Mendengar pertanyaan sahabatnya itu, Daffa hanya mengendikkan bahunya. Semua orang belum tahu identitas sebenarnya dari semua anggota keluarga pemilik villa megah dan mewah ini.

Mereka hanya tahu status pemilik itu sebuah keluarga dari kota yang sangat rendah hati. Keluarga dengan anak-anaknya yaitu satu kakak perempuan dan ketiga anak laki-laki.

Ketiga anak laki-laki ini pun mereka tidak mengira kalau mereka kembar karena wajah mereka yang berbeda. Dibalik itu antara satu dengan yang lain memiliki ikatan batin yang cukup kuat.

Kejadian demi kejadian antara satu saudara dengan saudara yang lainnya dapat mereka rasakan. Lebih tidak menyangka lagi setiap kejadian tak akan pernah lepas dari saudaranya sendiri.

"Berapa Bang?" Tanya Bram pada Sang Penjual yang sudah terkenal kocak.

"Mau dihitung sekarang apa nanti?" Tanya balik Sang penjual berharap pengunjungnya memesan lagi.

"Sekarang lah Bang." Jawab Bram.

"Tadi nambah apa aja Mas?" Tanya Sang Penjual.

"Lihat aja tuh Bang." Balas Bram sambil melihat sampah plastik yang terkumpul di atas tikar di depannya.

"Kejam amat sih lho." Kata Seorang pemuda yang ada di sampingnya.

"Ntar kualat lho." Lanjutnya.

"Jadi elu nyumpahin gue." Kata Bram.

"Emang gue tega sampai nyumpahin elu. Kuntilanak aja gak berani deket-deket sama elu apa lagi gue sampai nyumpahin elu." Cerocos Daffa.

"Bener tu Mas." Sela Abang Penjual tanpa diminta.

"Abang apaan sih?" Kata Bram membela diri.

"Tambah cakepnya kalau menghormati orang yang lebih tua." Jelas Abang Penjual.
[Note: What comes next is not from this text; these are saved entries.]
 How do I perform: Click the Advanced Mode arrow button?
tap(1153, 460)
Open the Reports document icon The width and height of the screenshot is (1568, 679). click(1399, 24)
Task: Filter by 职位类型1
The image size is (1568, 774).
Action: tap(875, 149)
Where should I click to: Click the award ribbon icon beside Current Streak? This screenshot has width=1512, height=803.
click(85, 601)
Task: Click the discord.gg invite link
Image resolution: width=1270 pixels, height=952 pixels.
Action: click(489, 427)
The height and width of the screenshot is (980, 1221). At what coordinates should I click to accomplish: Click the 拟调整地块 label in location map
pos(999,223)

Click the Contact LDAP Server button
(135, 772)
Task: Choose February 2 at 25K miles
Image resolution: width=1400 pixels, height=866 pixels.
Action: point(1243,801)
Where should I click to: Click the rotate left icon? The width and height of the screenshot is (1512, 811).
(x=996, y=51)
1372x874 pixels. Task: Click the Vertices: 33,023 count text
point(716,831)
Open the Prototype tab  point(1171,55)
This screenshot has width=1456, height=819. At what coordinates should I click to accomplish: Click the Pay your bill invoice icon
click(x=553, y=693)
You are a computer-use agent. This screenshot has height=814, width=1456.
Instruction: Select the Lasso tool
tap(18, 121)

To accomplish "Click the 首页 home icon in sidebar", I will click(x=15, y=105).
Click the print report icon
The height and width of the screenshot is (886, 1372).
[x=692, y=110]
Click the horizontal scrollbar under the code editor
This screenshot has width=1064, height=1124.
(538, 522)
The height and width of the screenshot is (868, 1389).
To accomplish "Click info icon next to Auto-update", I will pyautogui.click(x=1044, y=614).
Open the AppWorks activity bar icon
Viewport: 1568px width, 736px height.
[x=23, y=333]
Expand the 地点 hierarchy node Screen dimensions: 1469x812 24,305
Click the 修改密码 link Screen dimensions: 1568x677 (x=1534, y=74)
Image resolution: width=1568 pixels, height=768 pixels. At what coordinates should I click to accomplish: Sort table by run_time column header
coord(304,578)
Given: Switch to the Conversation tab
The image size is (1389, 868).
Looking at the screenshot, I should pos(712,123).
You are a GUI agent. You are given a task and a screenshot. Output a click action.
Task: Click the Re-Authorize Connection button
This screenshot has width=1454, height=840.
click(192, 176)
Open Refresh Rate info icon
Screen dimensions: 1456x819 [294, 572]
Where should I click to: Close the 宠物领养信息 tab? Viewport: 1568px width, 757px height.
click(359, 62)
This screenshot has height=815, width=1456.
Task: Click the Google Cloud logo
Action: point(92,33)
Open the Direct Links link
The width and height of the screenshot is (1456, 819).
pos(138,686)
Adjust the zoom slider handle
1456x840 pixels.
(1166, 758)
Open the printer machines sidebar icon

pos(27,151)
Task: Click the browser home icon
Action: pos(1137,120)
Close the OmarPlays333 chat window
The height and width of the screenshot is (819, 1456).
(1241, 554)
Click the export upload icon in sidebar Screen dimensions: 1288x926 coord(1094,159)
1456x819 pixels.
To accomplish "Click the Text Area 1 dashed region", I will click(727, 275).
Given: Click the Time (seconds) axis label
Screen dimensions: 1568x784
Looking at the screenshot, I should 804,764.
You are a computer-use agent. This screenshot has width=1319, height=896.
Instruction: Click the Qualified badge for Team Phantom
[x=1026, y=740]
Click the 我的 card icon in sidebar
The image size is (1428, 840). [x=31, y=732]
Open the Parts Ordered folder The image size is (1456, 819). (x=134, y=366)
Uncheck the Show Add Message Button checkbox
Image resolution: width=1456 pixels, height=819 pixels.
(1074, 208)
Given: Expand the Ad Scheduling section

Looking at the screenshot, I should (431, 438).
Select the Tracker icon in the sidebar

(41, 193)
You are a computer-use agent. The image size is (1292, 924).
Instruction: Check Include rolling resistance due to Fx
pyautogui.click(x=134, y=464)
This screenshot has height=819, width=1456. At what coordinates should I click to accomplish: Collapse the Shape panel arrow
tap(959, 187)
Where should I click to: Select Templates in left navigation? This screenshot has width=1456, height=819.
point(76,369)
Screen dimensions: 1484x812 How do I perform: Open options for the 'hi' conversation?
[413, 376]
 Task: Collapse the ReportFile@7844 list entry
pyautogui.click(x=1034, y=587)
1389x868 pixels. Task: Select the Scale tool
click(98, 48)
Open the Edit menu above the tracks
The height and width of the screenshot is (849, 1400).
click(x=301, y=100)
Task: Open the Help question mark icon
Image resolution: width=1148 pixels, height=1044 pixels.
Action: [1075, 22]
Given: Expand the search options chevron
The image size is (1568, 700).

"Abang punya anak gadis nih pasti abang nikahin tu sama temen aden." Lanjutnya kepada istrinya Bram.

"Iya Bang dikawinin aja biar gak ada lagi cewek yang deketin dia. Ntar kalau seperti itu terus akunya Bang yang kalah saingan." Kata Bram tersenyum renyah.

"Elu pikir gampang apa kawin?" Tanya Daffa.

"Kawin mah gampang." Kata Sang Penjual menyela perbincangan keduanya.

"Yang susah tu ngejalaninnya." Lanjutnya setelah beberapa saat.

Dreeeeet

Dreeeeet

Dreeeeet

Benda pipih yang tergeletak di atas alas tikar itu kembali bergetar kembali saat sang pemilik mengeluarkan dompet yang ada di saku celananya. Ia hendak membayar semua yang telah dimakan bersama sahabatnya itu.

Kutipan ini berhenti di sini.